I love this brilliant SNL video (link). If I could improve upon this brilliant video at all, I’d say the path to wealth accumulation not only to “not buy stuff you can’t afford” but also to “not buy stuff you CAN afford.”

Frugality is the most important factor in accumulating wealth, not income. No matter how much you earn, you can always spend more of it. However, if you’re frugal you can save on pretty much any level of income.

When my family of 7 was making $25-$30k during graduate school, we still managed so save well over $10k per year. Now that we make substantially more, we continue to live like we’re poor college students.

Why do we do this? Because we’re happy living on nothing. This, by far, is our most valuable asset. If I could give anyone any advice it would be to learn to be happy with less. Resources like The Minimalists and this Anti-Clutter Book make a compelling point that we’ll actually be happier with less stuff.

I think that most of us underestimate what goes into generating $1 of consumption – let’s say a candy bar. In order to buy the candy bar, I need to have $1.08 in cash if the sales tax is 8% in my state. In order to have $1.08 in cash, I need to have earned well more than $1.08 due to federal, state, and payroll taxes. If my federal income tax rate is 20%, my state income tax rate is 5%, and my payroll tax rate is 7.6%, my combined tax rate is 32.6%. Thus, in order to buy a $1 candy bar, I need to generate $1.60 in pre-tax income (1*(1+8%) / (1-(20%+5%+7.6%))).

Reducing your expenditures by $1 will increase your net worth by $1, which is the same increase in net worth generated by earning an extra $1.60 in income. Likewise, if you can decrease your expenditures by $10,000, you will be just as rich as if you had earned an extra $16,000.

Frugality is multiplicative. Reducing your expenditures has substantially more effect on your net worth than changing your income the equivalent amount.

Permanently reducing recurring expenditures is the best way to generate lasting wealth. Recurring expenses include rent/mortgage, car expenses, insurance, cell phones, TV service, groceries, etc.
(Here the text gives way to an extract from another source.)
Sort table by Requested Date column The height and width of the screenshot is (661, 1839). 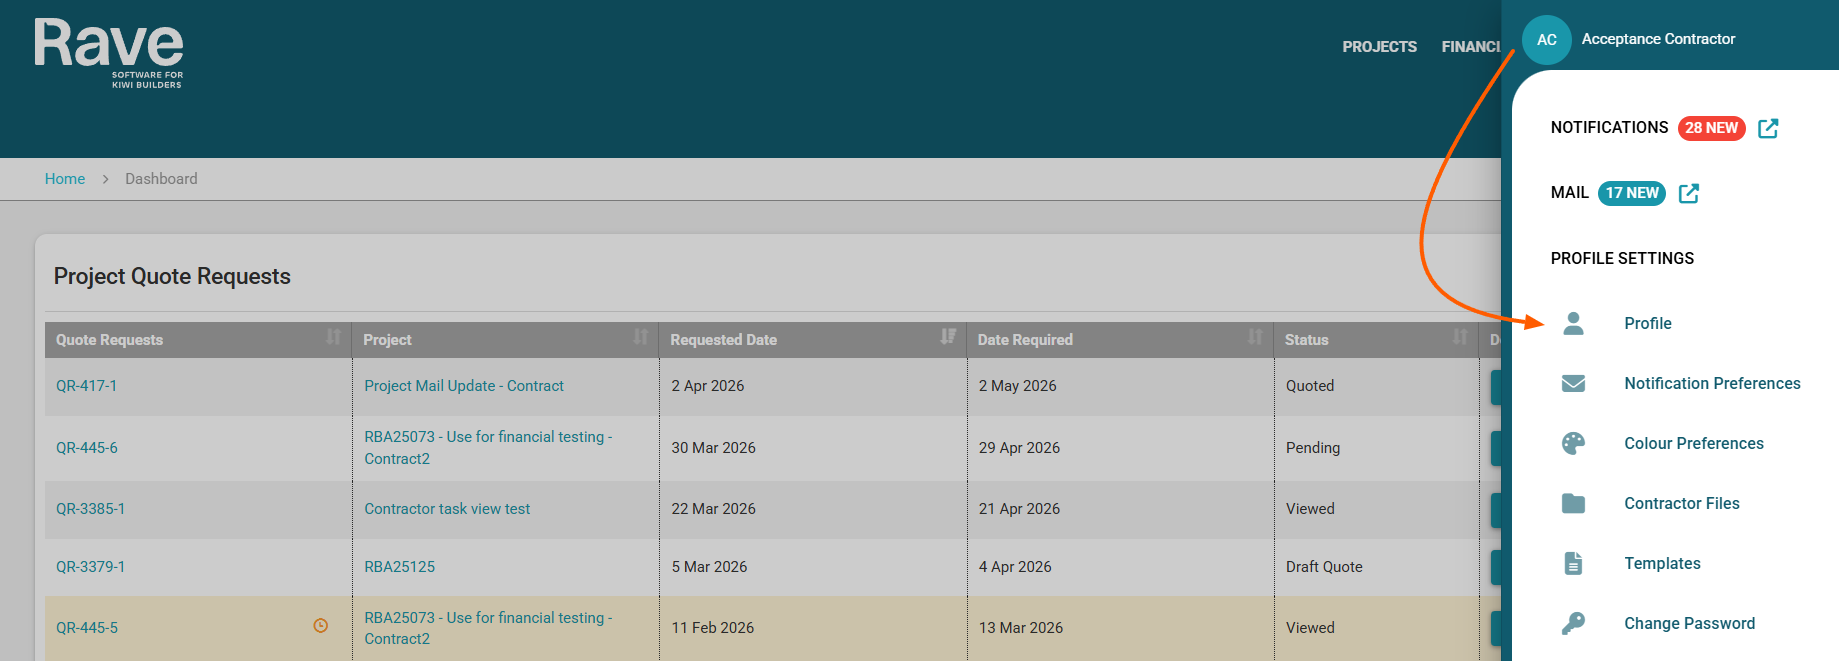947,337
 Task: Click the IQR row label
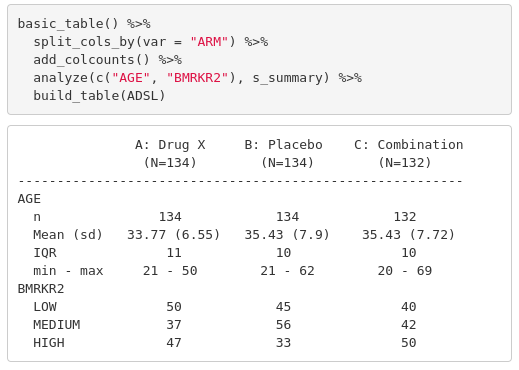tap(45, 253)
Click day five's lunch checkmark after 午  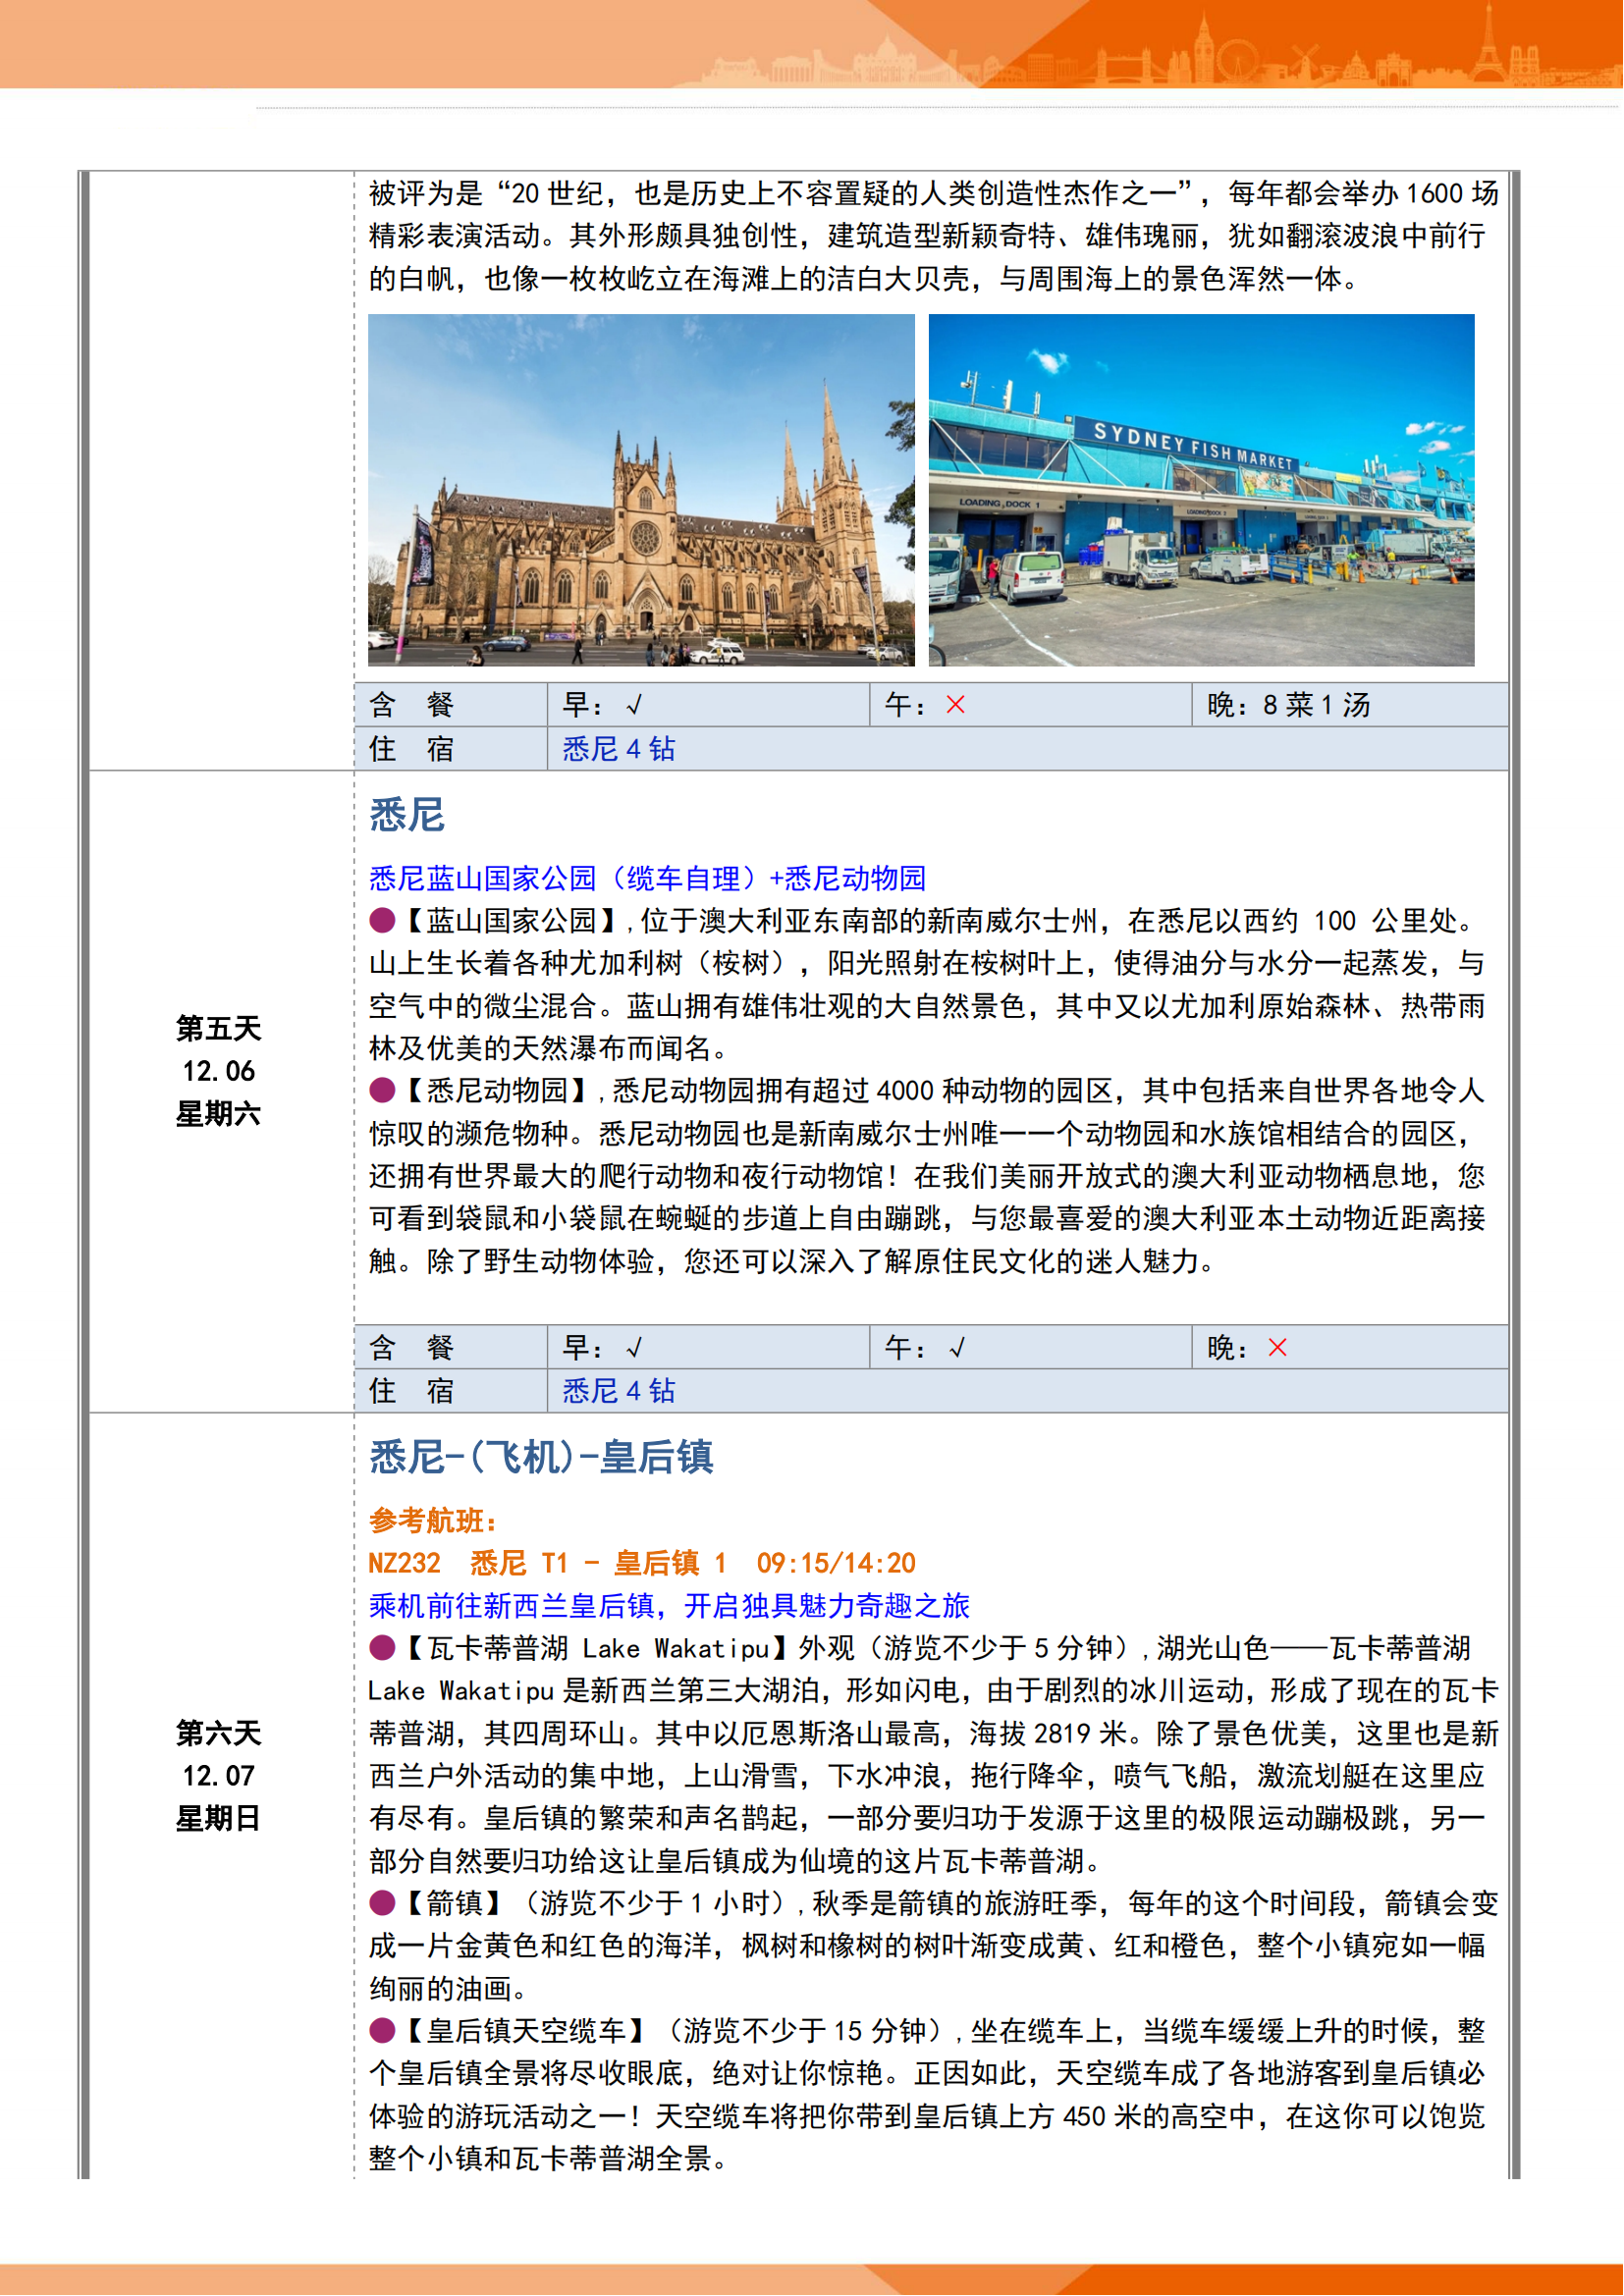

If you can optimize these recurring expenses, you will be well on your path to wealth accumulation.

Most people unsuccessfully chase wealth by aspiring to higher paying jobs. Unfortunately, high taxes, lifestyle creep, and high stress accompany higher paying jobs leaving the individual with an ulcer and no increase in wealth.

Here’s a brief summary of what our family does to save money (and thus accumulate wealth), in a roughly decreasing order of importance:

  • Live in a low cost of living area
  • Avoid debt like the plague
  • Be tax savvy (more on that in Step 2: Minimize your tax burden)
  • Shop at Costco/Sams/Amazon almost exclusively
  • Live close to work
  • Bike to work
  • Eat at home for pretty much every meal (Very rarely do we go to restaurants)
  • Avoid cell phone plans (We do free cell phones + google voice + OBI for free VOIP home phones. More info: https://frugalprofessor.com/phones/)
  • Go without cable TV
  • Self-insure with high deductible plans for car, health, and home
  • Get 2% cash back on every credit card purchase
  • Use $15/month 2mbps internet through TWC
  • Stash unused cash in money market funds

Here’s a related post if you want more ideas on how to save money: https://frugalprofessor.com/frugal-analogs/

Most people find budgeting to be a useful tool. Since I don’t like to spend money, budgeting has never been necessary for me. Nonetheless, we’ll be sharing our monthly expenditures to show how dumb-simple this is.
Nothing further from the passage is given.